By Jonny Lupsha, Wondrium Staff Writer

A vaccine incentive program offers free beer for getting a COVID-19 vaccination. By posting proof of getting a COVID-19 shot on social media with the hashtag #ShotforSam, internet users could win their choice of Samuel Adams beer. Ales and lagers are the two major beer categories.

Glass of beer on bar top
The type of yeast strain used in fermentation delineates whether a beer is an ale or a lager, contributing to their differences in taste and aroma. Photo By Valentyn Volkov / Shutterstock

The Samuel Adams beer company began hosting a unique promotion to encourage its customers to get one of the vaccination shots against COVID-19. Prove online that you’ve been vaccinated and be entered for one of the 10,000 spots to get a free Samuel Adams beer from your local restaurant or bar.

The #ShotforSam campaign doesn’t require a vaccination card or any private information. Starting April 12, the company will send $7 through Cash App to the first 10,000 people who show them things like an “I’m Vaccinated” sticker or a bandage photo on social media. That $7 is meant to cover the price of a Samuel Adams of their choice.

Samuel Adams, like many beer companies, offers more than a dozen styles of beer. In his video series The Everyday Guide to Beer, Dr. Charles W. Bamforth, Distinguished Professor Emeritus at the University of California, Davis, explained the differences between the two most popular styles of beers: ales and lagers.

A Level of Warmth in Ales and Lagers

The biggest technical difference between ales and lagers is the species of yeast used to brew them.

“Ales are those products made with Saccharomyces cerevisiae, and lagers with Sachharomyces pastorianus—a top-fermenting yeast (ale yeast) and a bottom-fermenting yeast (lager yeast),” Dr. Bamforth said. “Now, with modern fermenters—these big cylinder, conical vessels—all the yeast tends to go south. So, the differentiation between top and bottom is not quite so meaningful these days.”

According to Dr. Bamforth, ale yeasts are happier at warmer temperatures than lager yeasts. Ales can be fermented at temperatures as high as 80 degrees Fahrenheit. On the other hand, lagers are fermented at lower temperatures, usually only reaching up to 60 degrees Fahrenheit at the highest.

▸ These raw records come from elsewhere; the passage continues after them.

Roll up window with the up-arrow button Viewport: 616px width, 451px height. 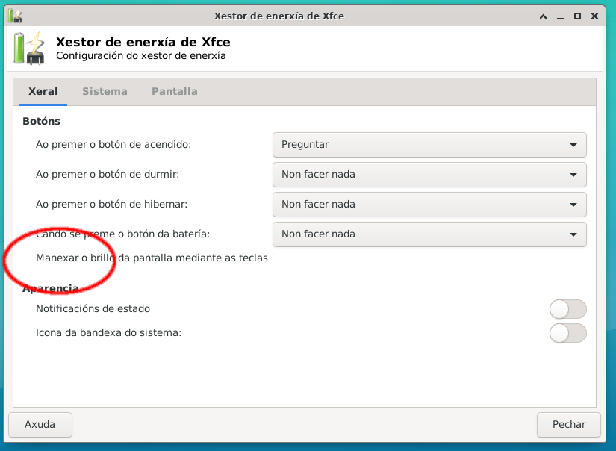click(x=543, y=16)
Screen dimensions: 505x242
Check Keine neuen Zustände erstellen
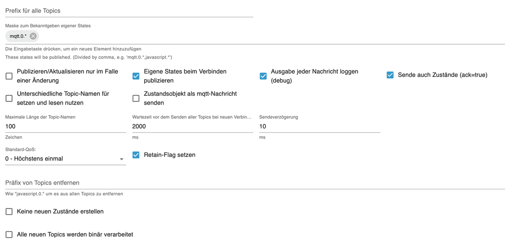click(x=9, y=211)
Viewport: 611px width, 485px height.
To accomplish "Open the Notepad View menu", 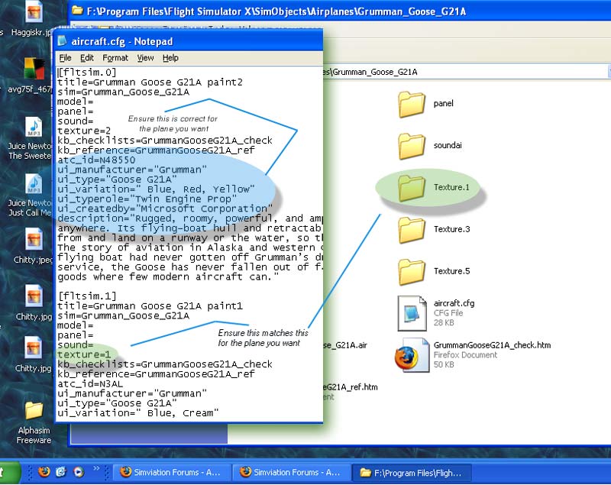I will [145, 58].
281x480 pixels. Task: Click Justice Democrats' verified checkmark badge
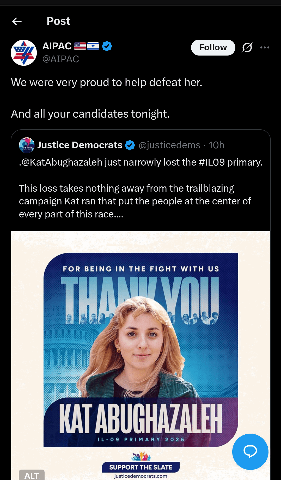pos(130,145)
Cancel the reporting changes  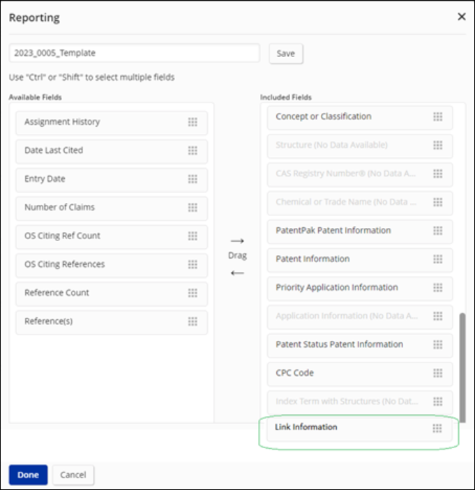tap(73, 475)
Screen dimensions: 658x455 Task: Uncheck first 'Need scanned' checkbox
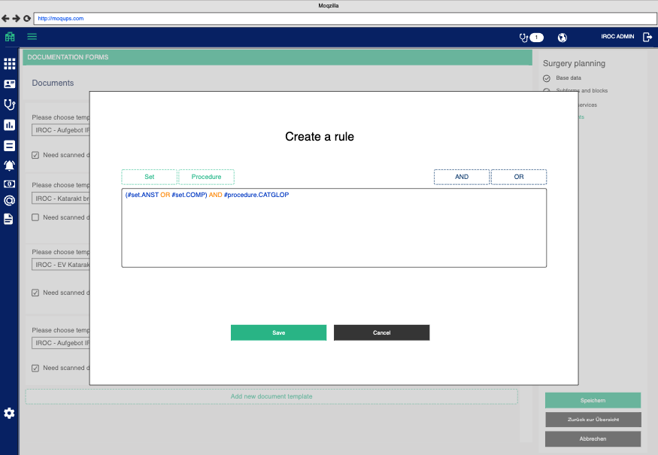[x=35, y=155]
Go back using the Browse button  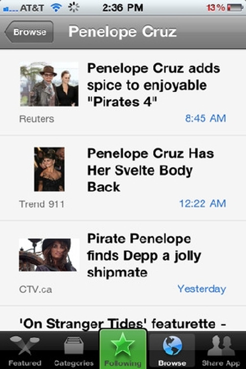tap(30, 32)
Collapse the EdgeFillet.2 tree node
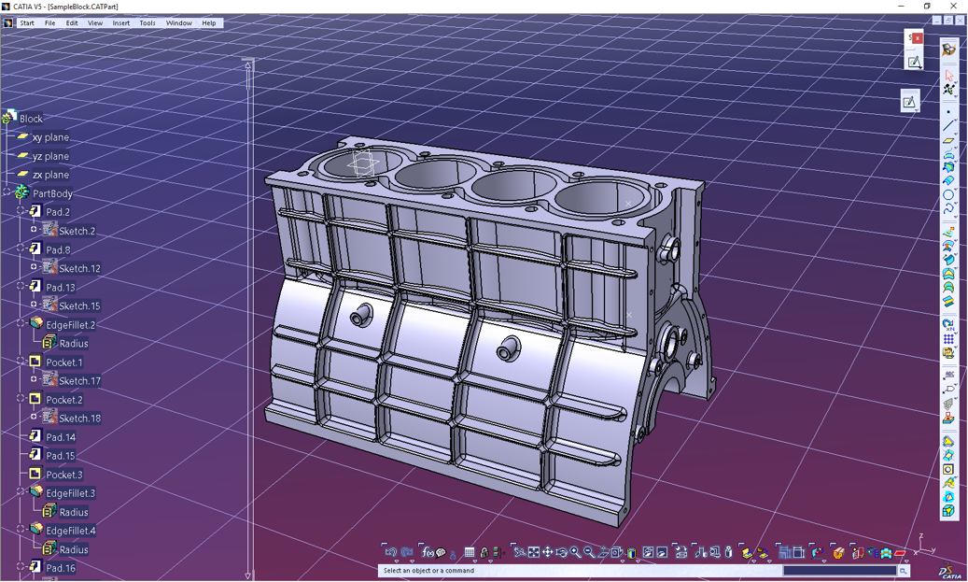 click(x=21, y=323)
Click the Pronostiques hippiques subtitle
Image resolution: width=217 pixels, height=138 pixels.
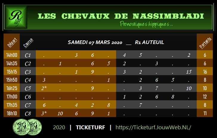tap(146, 24)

Even the word “lager” offers a hint at its fermentation process.

“The word ‘lager’ means ‘to store,’ and that refers to the fact that still, when people make lagers, many of those brewers have prolonged maturation—lagering of the product,” he said. “So it’s a slower process when you’re making a lager.”

Hopping to It

Lagers and ales are also hopped differently sometimes. Dr. Bamforth said that most hops are added to beer during the boiling stage of the brewing process. However, some brewers add the hops later, in order to increase their aroma and to preserve some of the hops’ oils. Pilsners, a world-famous selection of lagers, are done this way.

“In the production of the famous pilsner beers, there’s a process called late hopping; this is where some of the hops are added late in the boil, or even in the whirlpool—the hot wort stand—and that allows some of the oils to survive,” Dr. Bamforth said. “Then the yeast transforms some of them, and you get a subtle hop character. We call it ‘late hop character.'”

Some ales also offer tricky hopping. According to Dr. Bamforth, in order to get a really strong hop aroma, some of the hops are even added at the very end of the brewing process into the finished beer in a process called “dry hopping.” He said that most of the hops are added to the kettle to boil, so you extract the bitterness, but add hops right at the end to get that “intense hop aroma.” This process is linked to many ales, like North American IPAs.

Whether ale or lager, Samuel Adams is likely to make for some happy vaccine recipients, throughout April.